Tags: misc dodge
Rating:
# Dodge Writeup
### Defenit CTF 2020 - Misc 906 - 3 solves
> Dodge it! `nc dodge.ctf.defenit.kr 1357`
#### Hints
- This dodge is multi-tasking-dodge(4 tasks), get more than 120 points!
- You will get your score after the game.
- You can change the focused game with q, e and moving direction of the player with w, a, s, d.
Focused game is marked with `*` next to the number.
#### Observation
To start the game, solve 3 byte PoW. Four dodge games start with following below rules.
1. Map
- Map with width 40, height 20.
2. Player(Marked as `p` on Map)
- Player position randomly initialized with random velocity.
- Player cannot move diagonally. Only `wasd`.
- Player can only move one block at a time.
- If no input, player keeps its velocity.
3. Bullet(Marked as `*` on Map)
- Bullets are spawned every 3 rounds starting with 2nd round.
- Bullets can move diagonally.
- Bullets can be overlapped, even when they are first spawned.
- Bullets have constant magnitude of speed.
4. Collision
- If player/bullet collides with wall(Marked as `#`) will bounce with following [elastic collision](https://en.wikipedia.org/wiki/Elastic_collision).
- Each of bullets do not collide together. They just overlap.
- If player collides with bullet, game ends.
Each rounds give single point. If I get more than 120 points(pass more than 120 rounds), I win and get flag.
#### Exploit
Let me implement heuristic algorithm to dodge. The key point is that, **most of bullets can be deterministically tracked**.
First two rounds are free. No bullet is spawned. New bullet is added every 3 rounds, starting from third round(`i = 1`). Use these rounds to track player position and velocity. I can track and verify position and velocity of bullet by the following algorithm.
1. Round `3 * i`: New bullet is spawned.
- If new bullet is not detected, give up tracking, meaning that overlapping occured.
- If not, store new bullet position(`y1, x1`).
2. Round `3 * i + 1`: New bullet moves.
- If new bullet is not detected, give up tracking, meaning that overlapping occured.
- If not, store new bullet position(`y2, x2`).
3. Now estimate new bullet's position and velocity.
- Past two positions known, so velocity(`y2 - y1`, `x2 - x1`) known.
- Since velocity known, future position of new bullet can be estimated.
4. Round `3 * i + 2`: Check estimated result is true.
- Let new bullet position be (`y3, x3`).
- Estimated position be (`y2 + (y2 - y1)`, `x2 + (x2 - x1)`)
- If estimated result is false, It means that at `3 * i + 1`th round, bounce occurred during previous round. Therefore position/velocity was wrong. Recalculate postition/velocity by using position(`y3, x3`) and (`y2, x2`), so velocity(`y3 - y2`, `x3 - x2`)

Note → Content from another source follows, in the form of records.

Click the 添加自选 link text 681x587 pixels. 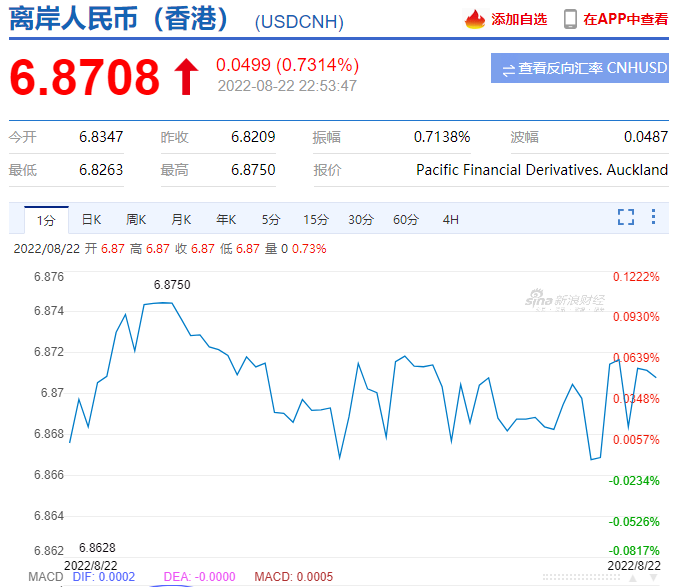pos(519,19)
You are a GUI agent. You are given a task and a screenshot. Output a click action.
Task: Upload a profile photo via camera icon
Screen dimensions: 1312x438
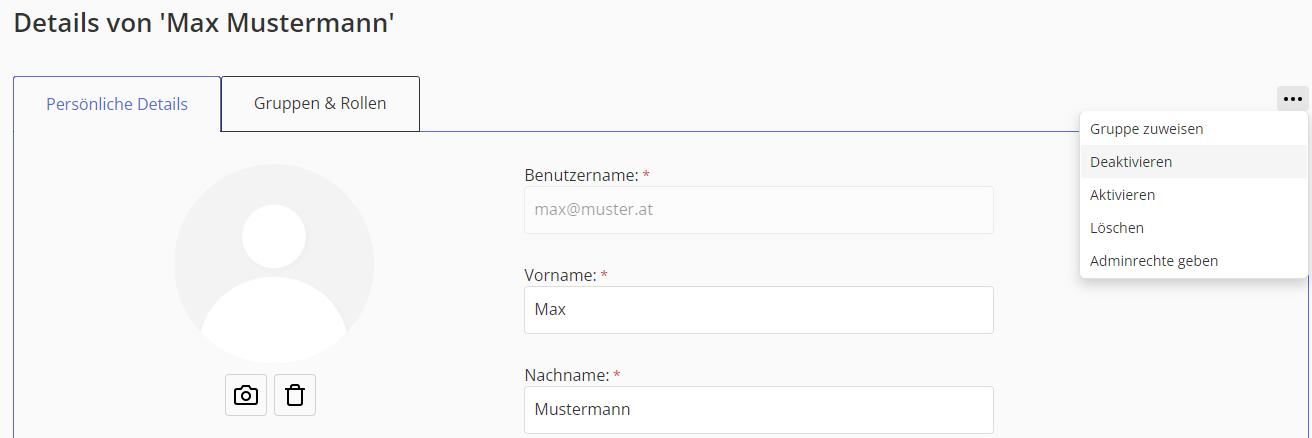246,395
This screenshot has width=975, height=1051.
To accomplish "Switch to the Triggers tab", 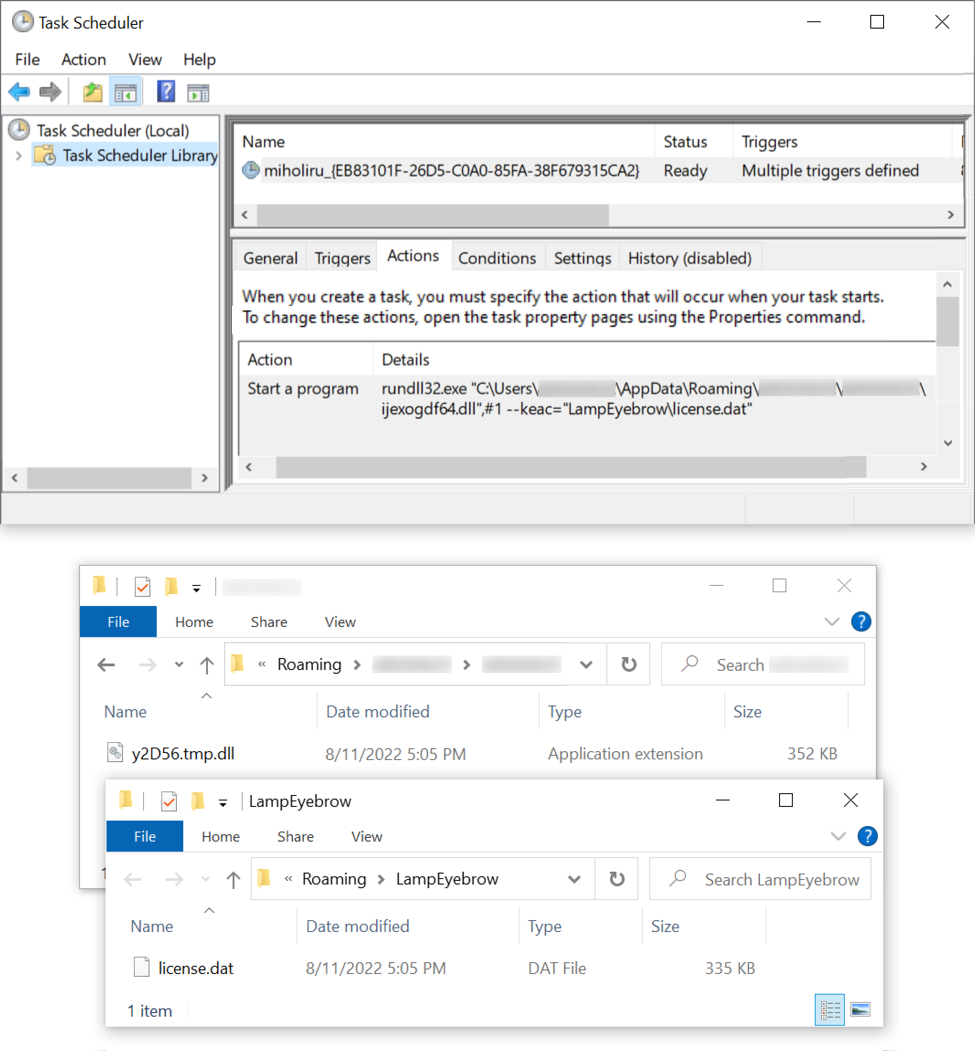I will [x=342, y=258].
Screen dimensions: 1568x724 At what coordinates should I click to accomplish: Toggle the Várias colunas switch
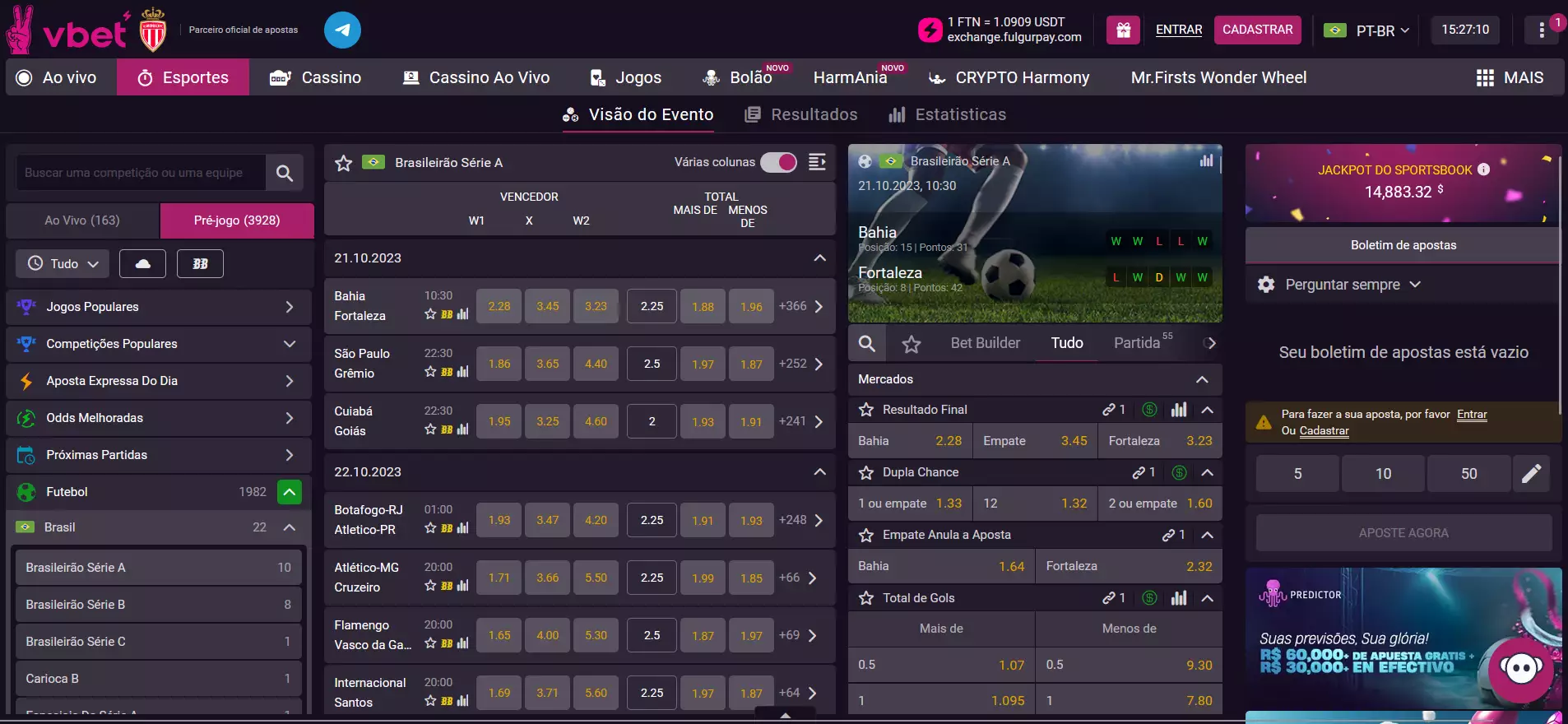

By iterating above algorithm, I could mostly track all position the bullets. After knowing position and velocity of bullets, future positions are deteministic. Using determined future bullet positions, I could send control commands to avoid bullets. I easily bypassed over 120 rounds, and got until more than 150. Example map while dodging 148th round:
```
##########################################
# #
# * ** #
# * * #
# * * #
# * * #
# * * #
# * #
# * * #
# * * #
# * #
# * ** * #
# * * * * #
# * * * #
# * * * #
# *p * * * #
# * * #
# *** * #
# * * #
# * * *#
# * * #
##########################################
```
I get flag:
```
Defenit{dodg3_d0dg3_d0dge_d0dge_dodge}
```
Exploit code: [solve.py](solve.py)
#### Other interesting solution
`for i in {1..5000}; do {python a.py >/dev/null &} ; done;`. Wait until you get very lucky :P.